- Illinois expanded Medicaid in 2014, and more than 600,000 people have gained coverage as a result.
- Approved waiver allows Illinois to pilot new mental health and substance abuse treatment approaches.
- Illinois Medicaid has expanded coverage for Hepatitis C medication.
Medicaid expansion in Illinois
Medicaid is an important part of overall health insurance enrollment and coverage in Illinois, with Medicaid and CHIP covering about 20 percent of the state’s 12.5 million residents. About 20 percent of those covered are eligible for Medicaid due to the state’s expansion of Medicaid under the Affordable Care Act (ACA). The Illinois Department of Healthcare and Family Services maintains a running update of total enrollment numbers; as of April 2020, there were 607,408 Illinois residents covered under expanded Medicaid.
of Federal Poverty Level
Total Medicaid enrollment includes people who are eligible under the ACA’s expansion of Medicaid to low-income adults, as well as people who were already in one of the traditional Medicaid groups (low-income pregnant women, children, parents of minor children, and aged, blind, or disabled residents. Most Illinois Medicaid enrollees are in one of those traditional eligibility groups, although enrollment in those groups has declined while enrollment in expanded Medicaid has grown. The expansion of Medicaid resulted in a net increase of more than 486,000 people in the Medicaid program in the first three years after expansion was implemented, although net enrollment growth had dropped to about 300,000 as of 2018. As of May 2020 (when the impact of job losses due to the COVID pandemic were already starting to be seen), Total Medicaid enrollment in Illinois stood at about 2.96 million people — up from 2.62 million in 2013.
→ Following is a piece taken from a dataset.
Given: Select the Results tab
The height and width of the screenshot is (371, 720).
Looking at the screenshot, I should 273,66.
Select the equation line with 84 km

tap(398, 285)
Far more Illinois residents have enrolled in expanded Medicaid than the state expected. Although that means the state is receiving more federal Medicaid funding than projected, it also means Illinois has to pay more than projected, as the state is paying 6 percent of the cost to cover the newly-eligible population in 2018, and that will grow to 10 percent in 2020 and future years. But the state’s uninsured rate has dropped from 12.7 percent in 2013 to 6.8 percent in 2017 (it had been even lower in 2016, at 6.5 percent, but it crept up a little, nationwide, in 2017). And the state has also seen a sharp reduction in the number of emergency room visits by uninsured patients.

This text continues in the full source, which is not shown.